The flaw’s mechanics were detailed through the examination of the exploit found in the underground forum’s advertisement, where the seller showcased its functionality through screenshots and video demonstrations in a public Telegram channel. ESET’s tests confirmed that the exploit relied on manipulating the Telegram API to present malicious applications as video files, compelling user interaction. Once the user receives the file, it is set to download automatically in their mobile device, which increases the likelihood of inadvertent installation of the malicious payload.

When the user attempts to play the disguised video, Telegram presents a standard error message informing them that the video cannot be played, alongside a prompt to open the file with an external player. Selecting this option redirects users to install the malicious application masquerading as the suggested player. The malicious file, which possesses an .apk extension, obscured its true nature under the guise of a video, showcasing the exploit’s deceptive effectiveness. The investigation determined that although the payloads were intricately crafted, the upload process exploited Telegram’s media handling capabilities rather than altering the malicious app itself to appear as a video.

Attempts to test the exploit on Telegram clients other than Android yielded no success, highlighting that the vulnerability was uniquely tied to the Android platform. In both Telegram Web and Desktop clients, the exploit failed as attempts to execute the payload triggered error messages indicating a need to use the respective application. This affirmed that the exploit’s efficacy was limited to specific mobile vulnerabilities pertaining to Android platforms.

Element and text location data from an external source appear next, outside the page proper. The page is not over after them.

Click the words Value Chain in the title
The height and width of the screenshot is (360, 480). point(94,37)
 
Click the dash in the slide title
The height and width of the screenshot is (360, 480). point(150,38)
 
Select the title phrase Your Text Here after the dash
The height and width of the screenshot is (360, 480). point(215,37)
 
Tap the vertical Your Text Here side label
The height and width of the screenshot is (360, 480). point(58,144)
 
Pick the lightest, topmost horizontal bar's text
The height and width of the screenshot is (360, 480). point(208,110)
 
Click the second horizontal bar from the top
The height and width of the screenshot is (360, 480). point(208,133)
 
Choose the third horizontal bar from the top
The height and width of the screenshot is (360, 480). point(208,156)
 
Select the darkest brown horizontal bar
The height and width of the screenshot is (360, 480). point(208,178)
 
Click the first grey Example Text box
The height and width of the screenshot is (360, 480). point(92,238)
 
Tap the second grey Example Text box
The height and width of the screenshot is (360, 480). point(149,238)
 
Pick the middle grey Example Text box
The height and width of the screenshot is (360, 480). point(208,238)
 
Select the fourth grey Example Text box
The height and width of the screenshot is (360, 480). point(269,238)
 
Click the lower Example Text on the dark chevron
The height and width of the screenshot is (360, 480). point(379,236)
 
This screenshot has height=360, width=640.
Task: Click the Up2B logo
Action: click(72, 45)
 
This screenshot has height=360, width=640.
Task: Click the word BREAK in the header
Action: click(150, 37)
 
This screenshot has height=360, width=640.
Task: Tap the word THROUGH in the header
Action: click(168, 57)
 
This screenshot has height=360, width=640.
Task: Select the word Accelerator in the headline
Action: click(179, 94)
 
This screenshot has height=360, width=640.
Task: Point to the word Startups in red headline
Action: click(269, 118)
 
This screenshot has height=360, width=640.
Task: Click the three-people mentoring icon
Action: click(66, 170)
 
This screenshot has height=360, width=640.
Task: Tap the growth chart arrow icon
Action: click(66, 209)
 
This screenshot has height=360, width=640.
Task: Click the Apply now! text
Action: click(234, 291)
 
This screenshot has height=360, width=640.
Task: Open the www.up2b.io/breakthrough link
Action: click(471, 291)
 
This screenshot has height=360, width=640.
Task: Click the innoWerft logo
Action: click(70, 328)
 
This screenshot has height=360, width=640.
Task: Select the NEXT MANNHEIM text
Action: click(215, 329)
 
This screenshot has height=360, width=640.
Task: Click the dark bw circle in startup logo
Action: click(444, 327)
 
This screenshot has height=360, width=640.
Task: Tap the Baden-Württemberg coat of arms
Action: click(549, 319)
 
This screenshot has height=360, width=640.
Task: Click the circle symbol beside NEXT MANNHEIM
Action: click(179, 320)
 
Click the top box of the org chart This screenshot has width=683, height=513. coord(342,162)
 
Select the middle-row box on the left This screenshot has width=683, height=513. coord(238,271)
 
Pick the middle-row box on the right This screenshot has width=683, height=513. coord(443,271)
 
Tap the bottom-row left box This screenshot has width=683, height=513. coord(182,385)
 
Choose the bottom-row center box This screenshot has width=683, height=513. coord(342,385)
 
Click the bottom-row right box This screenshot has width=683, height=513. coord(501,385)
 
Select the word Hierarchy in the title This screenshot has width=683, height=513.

The threat actor behind the EvilVideo exploit remains largely unidentified. However, ESET’s research brought to light additional shady operations linked to the seller, including the advertisement of an Android cryptor service purportedly capable of producing undetectable payloads. This highlights a broader pattern of increasing sophistication among cybercriminals leveraging Telegram as a medium for delivering malware.

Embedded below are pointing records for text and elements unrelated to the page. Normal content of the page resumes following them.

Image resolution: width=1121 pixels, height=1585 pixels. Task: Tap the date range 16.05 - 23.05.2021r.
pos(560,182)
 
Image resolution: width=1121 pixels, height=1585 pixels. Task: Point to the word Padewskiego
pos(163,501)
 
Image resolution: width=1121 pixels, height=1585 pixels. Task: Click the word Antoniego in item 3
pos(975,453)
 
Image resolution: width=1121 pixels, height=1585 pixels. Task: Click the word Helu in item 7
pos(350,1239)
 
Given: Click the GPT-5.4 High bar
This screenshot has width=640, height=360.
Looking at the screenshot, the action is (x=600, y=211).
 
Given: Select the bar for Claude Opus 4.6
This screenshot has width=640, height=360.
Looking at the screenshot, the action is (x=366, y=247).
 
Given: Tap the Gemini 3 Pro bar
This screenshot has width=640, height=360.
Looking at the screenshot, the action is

Following established protocols, ESET initiated a coordinated disclosure by reporting the vulnerability to Telegram but faced an initial lack of communication regarding the matter. Upon persistent reporting, Telegram confirmed their investigation into the exploit, which led to the expedited release of the patch eliminating the vulnerability. Post-fix assessments demonstrated that malicious files are now correctly identified and labeled within the app, reinforcing user safety.

In summary, the EvilVideo vulnerability exemplifies the growing threat landscape surrounding mobile messaging applications, wherein malicious entities exploit inherent software weaknesses to target unsuspecting users. ESET’s proactive research and subsequent responsible disclosure underscore the continuous need for vigilance and rapid response to emerging cybersecurity threats, particularly in dynamic environments such as instant messaging services.

ESET further disseminates their findings through various channels, offering detailed analysis and comprehensive lists of indicators of compromise (IoCs) pertinent to the discovered exploit, thus facilitating broader awareness and defense mechanisms within the cybersecurity community.